Forum OpenACS Development: aolserver/postgres hang

Collapse
Posted by Andrei Mitran on
I am using - aolserver 4.0 r2, openACS 5.1, postgres 7.4.2 on Suse 9.1.

When I uninstall a package aolserver hangs on some drop table commands - which is in the middle of a db_transaction - so a postgres thread hangs. The tables that were in the transaction that have not been droped yet are locked (as expected). So to recover I have to kill aolserver and the postgres thread with the lock (waiting for drop table). As far as I can tell there is no good reason for this - I can manually drop the tables  - so there are no dependencies.

I suspect that the problem is the nspostgres driver. I had serveral compiler warnings  "warning: passing arg 3 of `Tcl_DStringAppend' as signed due to prototype" which I wasn't able to get rid of - nor was I able to find a satisfactory solution in any of the forums.

Has anyone seen this problem? Has anyone come up with a solution to the nspostgres compile problems.

Thanks,

Andrei

Collapse
Posted by Mark Aufflick on
Hi Andrei,

I can't say I remember calling a drop table from within a transaction, but I just tried it with the same versions as you have above (on redhat 9), and at least for a test table with two rows, droping the table within a transaction worked fine.

I don't remember seeing those compiler warnings either - do you have the version of nspostgres as referred to by:

https://openacs.org/doc/openacs-5-1/aolserver4.html

?

Collapse
Posted by Andrei Mitran on
Yes, the nspostgres version that I have is correct.

I had to get the system up this week so I went back to OpenACS 4.6.3 with aol 3.3oacs1 and the same version of Postgres (7.4.2). I had to fix some varbit stuff in postgres.sql in the kernel pkg, but other than that, everything works flawlessly on Suse 9.1.

My conclusion is that it is definitely not a Postgres 7.4.2 problem since it works with other versions and I can drop tables all day long in a transaction by hand. It is also unlikely that it is a Suse problem since everything works with older versions. I don't think that a db_transaction with a dml statement that drops a couple of tables is likely to be the problem either especially since you have it working on redhat and I ran the package manager to drop all the tables in a package and got the same hang as my code. So, I am almost certain it is the nspostgres driver – probably related to the complier warnings which I haven't had time to figure out yet.

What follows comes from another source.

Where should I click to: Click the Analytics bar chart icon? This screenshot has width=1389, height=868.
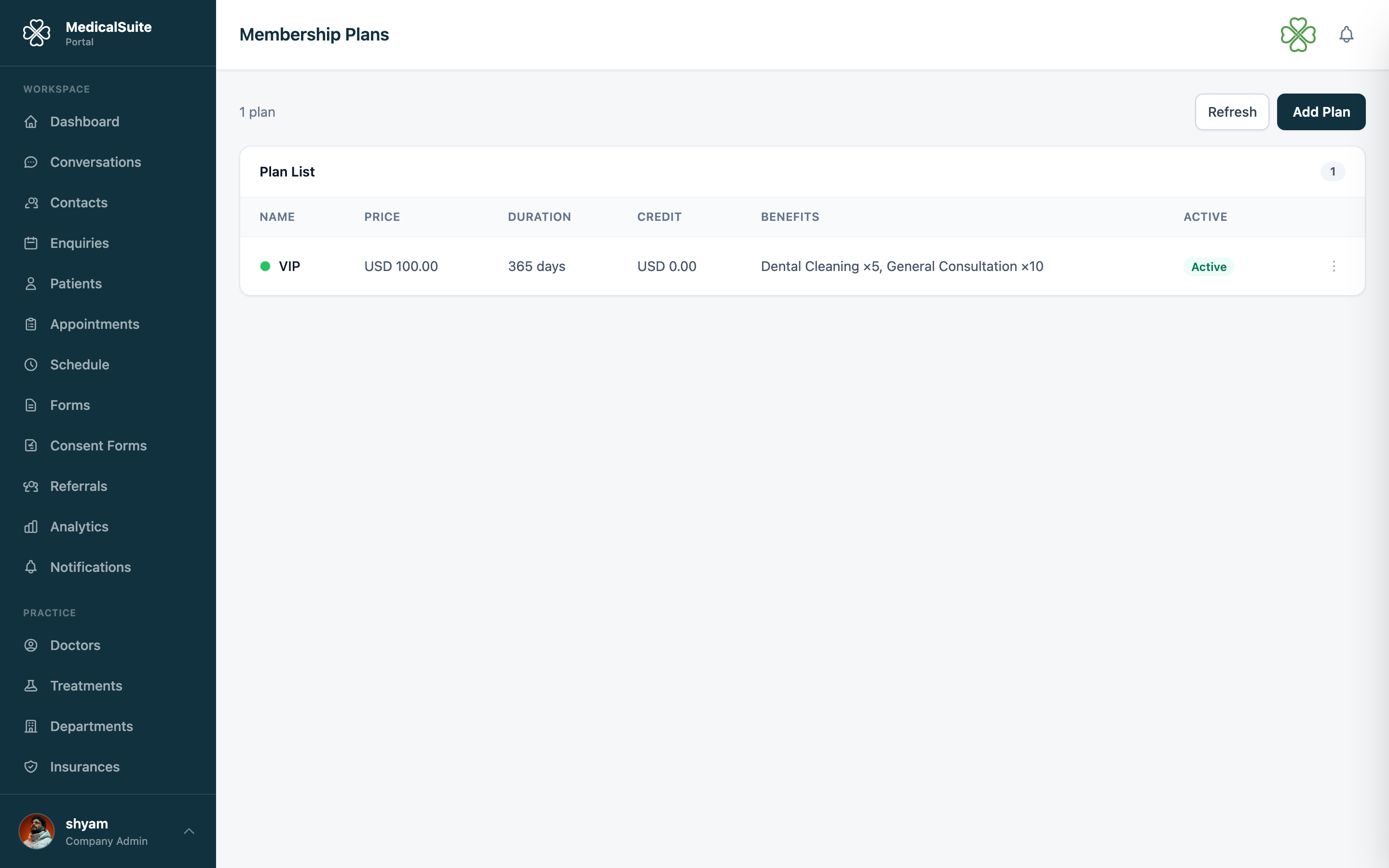click(31, 527)
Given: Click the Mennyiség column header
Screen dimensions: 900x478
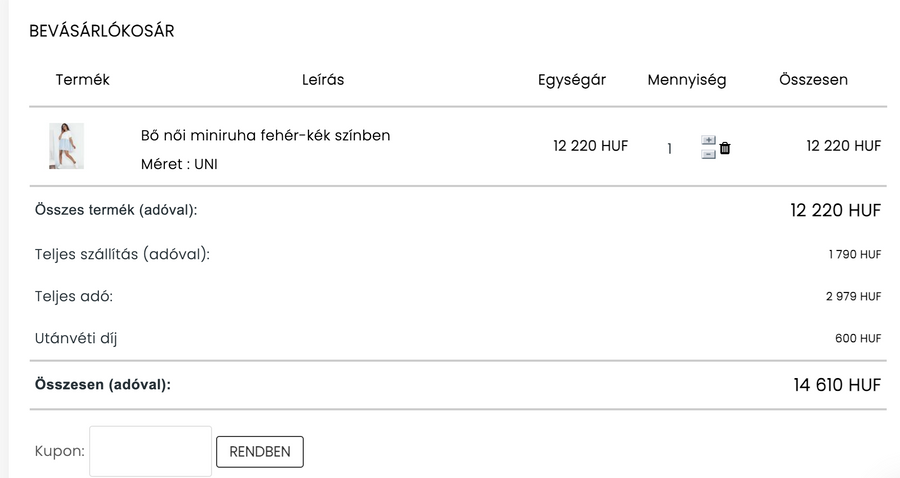Looking at the screenshot, I should point(687,80).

I still would like to use 5.1 - but it might be a while until I have time to figure out the driver problem. Hopefully someone else has seen and solved this already.

Andrei
.

Collapse
4: DDL does a commit (response to 1)
Posted by Andrew Piskorski on
At least in Oracle 8.x, doing any DDL whatsoever, including adding or dropping a table, immediately performs an implicit commit of the the current transaction. I assume Oracle 9.x and 10.x work the same way, but I've no idea what PostgreSQL does.
Collapse
Posted by Tom Ayles on
I seem to remember hitting a problem like this when trying to drop a table referencing apm_packages using the APM. I checked the locks in psql using:

select relname,pid,mode,granted from pg_locks inner join pg_class on pg_class.oid = relation;

And there seemed to be an exclusive lock held by one thread on apm_packages (probably something in the APM package uninstall procs), and another thread trying to acquire a lock (cannot remember what type) on that table, causing a deadlock. This was on a system upgraded from 4.6.3 to 5.0.0, using PG 7.3 (previously upgraded from 7.2), so it's fair to say it was a bit of a shot system.

To be honest, I couldn't ever be bothered to figure out how to resolve it, I just ran the drop scripts by hand. I think (and this is a fairly uneducated guess) that it could have something to do with how PG managed foreign key constraints in 7.2. I think it used to do it with a trigger on the table being referred (in this case apm_packages), and so when dropping the referring table you need to acquire a lock (possibly exclusive, think the PG manuals have something to say about that) on the referred table to delete the trigger. Hence the deadlock.

Collapse
Posted by Andrei Mitran on
Thanks,

That sure sounds like the problem. When I was trying to figure out what was wrong (web server hung) I noticed that postgres would still show the tables in psql as being in the database but I couldn't do any operation on the tables like select etc. The select would just hang - almost certainly because of an exclusive lock/deadlock problem. As soon as I get caught up with some paying work that I have at the moment - I'll replicate the problem and check the locks. If your theory is correct I'll try to figure out a fix and post it as soon as I can.

Andrei